■ SUPPLIED DATA ■

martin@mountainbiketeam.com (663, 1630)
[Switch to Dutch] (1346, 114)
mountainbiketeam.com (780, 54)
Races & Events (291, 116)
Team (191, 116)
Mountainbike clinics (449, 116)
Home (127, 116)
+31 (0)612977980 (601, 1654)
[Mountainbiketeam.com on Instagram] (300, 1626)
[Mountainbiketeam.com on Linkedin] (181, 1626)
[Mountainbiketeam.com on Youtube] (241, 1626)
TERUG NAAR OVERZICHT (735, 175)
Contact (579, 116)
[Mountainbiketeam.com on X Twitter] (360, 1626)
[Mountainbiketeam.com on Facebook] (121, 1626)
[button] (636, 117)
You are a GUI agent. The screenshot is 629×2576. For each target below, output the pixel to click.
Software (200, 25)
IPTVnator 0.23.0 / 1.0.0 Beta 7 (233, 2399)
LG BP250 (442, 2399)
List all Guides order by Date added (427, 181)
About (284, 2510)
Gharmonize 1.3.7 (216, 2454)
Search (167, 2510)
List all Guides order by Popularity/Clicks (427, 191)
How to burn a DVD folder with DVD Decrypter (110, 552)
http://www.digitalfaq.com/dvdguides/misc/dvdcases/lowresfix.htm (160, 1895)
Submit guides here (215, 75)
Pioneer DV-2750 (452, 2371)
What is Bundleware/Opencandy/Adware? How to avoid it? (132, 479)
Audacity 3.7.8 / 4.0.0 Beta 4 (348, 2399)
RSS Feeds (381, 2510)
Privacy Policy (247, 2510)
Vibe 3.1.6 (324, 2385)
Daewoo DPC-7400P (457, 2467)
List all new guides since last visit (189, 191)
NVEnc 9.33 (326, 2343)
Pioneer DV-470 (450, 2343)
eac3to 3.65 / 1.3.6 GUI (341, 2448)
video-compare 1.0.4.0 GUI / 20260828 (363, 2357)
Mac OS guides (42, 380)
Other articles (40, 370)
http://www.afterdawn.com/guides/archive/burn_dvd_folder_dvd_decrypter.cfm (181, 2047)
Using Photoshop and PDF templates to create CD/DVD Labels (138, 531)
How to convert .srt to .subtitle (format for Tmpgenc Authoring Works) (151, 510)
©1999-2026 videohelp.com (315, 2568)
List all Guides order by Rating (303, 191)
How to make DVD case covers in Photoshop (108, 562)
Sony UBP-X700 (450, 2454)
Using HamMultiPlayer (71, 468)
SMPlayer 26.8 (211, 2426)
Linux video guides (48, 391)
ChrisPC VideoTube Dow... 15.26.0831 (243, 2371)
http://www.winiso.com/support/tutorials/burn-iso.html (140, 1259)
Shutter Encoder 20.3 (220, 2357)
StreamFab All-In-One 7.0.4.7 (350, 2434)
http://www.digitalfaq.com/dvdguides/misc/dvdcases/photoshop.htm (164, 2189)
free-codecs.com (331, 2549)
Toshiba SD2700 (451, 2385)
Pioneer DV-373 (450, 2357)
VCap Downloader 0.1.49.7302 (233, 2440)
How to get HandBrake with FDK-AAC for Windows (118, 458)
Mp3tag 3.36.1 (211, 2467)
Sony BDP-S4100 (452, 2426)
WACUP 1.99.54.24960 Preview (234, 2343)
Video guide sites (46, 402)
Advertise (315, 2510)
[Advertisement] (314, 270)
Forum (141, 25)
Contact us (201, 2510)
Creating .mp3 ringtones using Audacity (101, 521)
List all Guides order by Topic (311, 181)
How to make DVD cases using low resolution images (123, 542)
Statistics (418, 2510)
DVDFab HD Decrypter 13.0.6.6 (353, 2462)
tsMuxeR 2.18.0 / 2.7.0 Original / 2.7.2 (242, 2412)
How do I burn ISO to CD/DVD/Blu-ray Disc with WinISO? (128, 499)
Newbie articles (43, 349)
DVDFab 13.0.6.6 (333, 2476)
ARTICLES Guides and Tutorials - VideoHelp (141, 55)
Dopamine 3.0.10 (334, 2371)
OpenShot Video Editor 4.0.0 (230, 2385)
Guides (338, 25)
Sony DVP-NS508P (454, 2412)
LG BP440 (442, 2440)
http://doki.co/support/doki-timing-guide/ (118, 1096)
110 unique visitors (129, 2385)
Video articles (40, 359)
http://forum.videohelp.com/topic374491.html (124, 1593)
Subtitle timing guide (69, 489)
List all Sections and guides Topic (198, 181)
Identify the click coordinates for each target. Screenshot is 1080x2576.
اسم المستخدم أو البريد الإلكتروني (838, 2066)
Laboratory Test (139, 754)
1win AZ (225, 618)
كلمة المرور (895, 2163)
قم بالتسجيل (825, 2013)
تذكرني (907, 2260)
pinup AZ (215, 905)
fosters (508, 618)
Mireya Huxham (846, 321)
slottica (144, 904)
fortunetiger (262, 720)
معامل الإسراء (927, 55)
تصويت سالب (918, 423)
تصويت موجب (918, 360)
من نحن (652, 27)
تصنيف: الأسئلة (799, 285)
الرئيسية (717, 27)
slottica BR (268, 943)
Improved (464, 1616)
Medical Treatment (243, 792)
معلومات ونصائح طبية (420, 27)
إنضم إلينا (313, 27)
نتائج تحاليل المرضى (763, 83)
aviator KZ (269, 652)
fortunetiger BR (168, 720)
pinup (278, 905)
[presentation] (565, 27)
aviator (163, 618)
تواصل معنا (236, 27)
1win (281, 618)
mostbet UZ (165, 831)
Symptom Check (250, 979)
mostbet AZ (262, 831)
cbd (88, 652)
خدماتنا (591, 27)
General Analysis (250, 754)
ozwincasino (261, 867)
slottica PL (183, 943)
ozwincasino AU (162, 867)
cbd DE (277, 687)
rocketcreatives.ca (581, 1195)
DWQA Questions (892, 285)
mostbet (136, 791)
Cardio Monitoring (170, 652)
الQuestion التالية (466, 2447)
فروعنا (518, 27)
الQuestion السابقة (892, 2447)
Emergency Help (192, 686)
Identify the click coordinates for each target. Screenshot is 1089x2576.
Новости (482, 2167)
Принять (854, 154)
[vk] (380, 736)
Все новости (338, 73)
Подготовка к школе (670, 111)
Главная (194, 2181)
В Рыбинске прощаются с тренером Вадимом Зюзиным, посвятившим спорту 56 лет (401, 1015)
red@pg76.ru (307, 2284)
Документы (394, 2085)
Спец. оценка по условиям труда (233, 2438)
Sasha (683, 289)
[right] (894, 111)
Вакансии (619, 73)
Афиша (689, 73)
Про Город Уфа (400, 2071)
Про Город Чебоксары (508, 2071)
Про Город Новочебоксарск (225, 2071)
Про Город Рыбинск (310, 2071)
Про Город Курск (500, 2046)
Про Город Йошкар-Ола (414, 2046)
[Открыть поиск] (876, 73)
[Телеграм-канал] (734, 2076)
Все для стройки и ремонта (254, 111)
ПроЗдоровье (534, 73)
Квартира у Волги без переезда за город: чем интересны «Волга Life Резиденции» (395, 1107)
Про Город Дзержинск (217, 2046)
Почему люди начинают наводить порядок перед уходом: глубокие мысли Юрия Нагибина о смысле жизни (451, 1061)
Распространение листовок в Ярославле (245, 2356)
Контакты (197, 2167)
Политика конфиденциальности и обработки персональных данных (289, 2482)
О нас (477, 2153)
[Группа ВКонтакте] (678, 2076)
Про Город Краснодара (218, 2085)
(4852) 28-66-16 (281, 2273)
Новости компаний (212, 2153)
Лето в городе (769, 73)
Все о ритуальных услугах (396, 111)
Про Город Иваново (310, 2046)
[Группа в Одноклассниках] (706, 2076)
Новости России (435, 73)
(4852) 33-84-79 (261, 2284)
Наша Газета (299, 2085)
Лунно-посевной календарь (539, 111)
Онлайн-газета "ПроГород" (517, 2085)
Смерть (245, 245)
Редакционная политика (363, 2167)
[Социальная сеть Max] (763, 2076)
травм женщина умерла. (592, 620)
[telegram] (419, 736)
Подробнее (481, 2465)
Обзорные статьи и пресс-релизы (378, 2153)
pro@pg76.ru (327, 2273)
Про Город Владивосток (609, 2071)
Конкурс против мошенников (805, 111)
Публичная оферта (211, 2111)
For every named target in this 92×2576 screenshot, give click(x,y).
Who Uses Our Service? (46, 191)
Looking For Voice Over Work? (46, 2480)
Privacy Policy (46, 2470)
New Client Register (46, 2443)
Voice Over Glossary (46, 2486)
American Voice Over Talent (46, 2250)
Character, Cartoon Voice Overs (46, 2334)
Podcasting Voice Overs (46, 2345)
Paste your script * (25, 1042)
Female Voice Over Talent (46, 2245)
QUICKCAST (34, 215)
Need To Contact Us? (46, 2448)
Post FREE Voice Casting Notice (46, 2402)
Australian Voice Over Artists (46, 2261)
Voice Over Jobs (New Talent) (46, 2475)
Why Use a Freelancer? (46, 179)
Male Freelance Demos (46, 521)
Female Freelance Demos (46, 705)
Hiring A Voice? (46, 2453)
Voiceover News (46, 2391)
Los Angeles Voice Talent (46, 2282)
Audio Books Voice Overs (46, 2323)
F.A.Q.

■ WORK TO COMPLETE ■
One stretch of the lines above is wanted, from the line that contains "Submit guides here (215, 75)" through the line that contains "VCap Downloader 0.1.49.7302 (233, 2440)". Output it exactly.

■ FINAL ANSWER ■
Submit guides here (215, 75)
Pioneer DV-2750 (452, 2371)
What is Bundleware/Opencandy/Adware? How to avoid it? (132, 479)
Audacity 3.7.8 / 4.0.0 Beta 4 (348, 2399)
RSS Feeds (381, 2510)
Privacy Policy (247, 2510)
Vibe 3.1.6 (324, 2385)
Daewoo DPC-7400P (457, 2467)
List all new guides since last visit (189, 191)
NVEnc 9.33 (326, 2343)
Pioneer DV-470 (450, 2343)
eac3to 3.65 / 1.3.6 GUI (341, 2448)
video-compare 1.0.4.0 GUI / 20260828 (363, 2357)
Mac OS guides (42, 380)
Other articles (40, 370)
http://www.afterdawn.com/guides/archive/burn_dvd_folder_dvd_decrypter.cfm (181, 2047)
Using Photoshop and PDF templates to create CD/DVD Labels (138, 531)
How to convert .srt to .subtitle (format for Tmpgenc Authoring Works) (151, 510)
©1999-2026 videohelp.com (315, 2568)
List all Guides order by Rating (303, 191)
How to make DVD case covers in Photoshop (108, 562)
Sony UBP-X700 (450, 2454)
Using HamMultiPlayer (71, 468)
SMPlayer 26.8 (211, 2426)
Linux video guides (48, 391)
ChrisPC VideoTube Dow... 15.26.0831 (243, 2371)
http://www.winiso.com/support/tutorials/burn-iso.html (140, 1259)
Shutter Encoder 20.3 (220, 2357)
StreamFab All-In-One 7.0.4.7 (350, 2434)
http://www.digitalfaq.com/dvdguides/misc/dvdcases/photoshop.htm (164, 2189)
free-codecs.com (331, 2549)
Toshiba SD2700 (451, 2385)
Pioneer DV-373 (450, 2357)
VCap Downloader 0.1.49.7302 (233, 2440)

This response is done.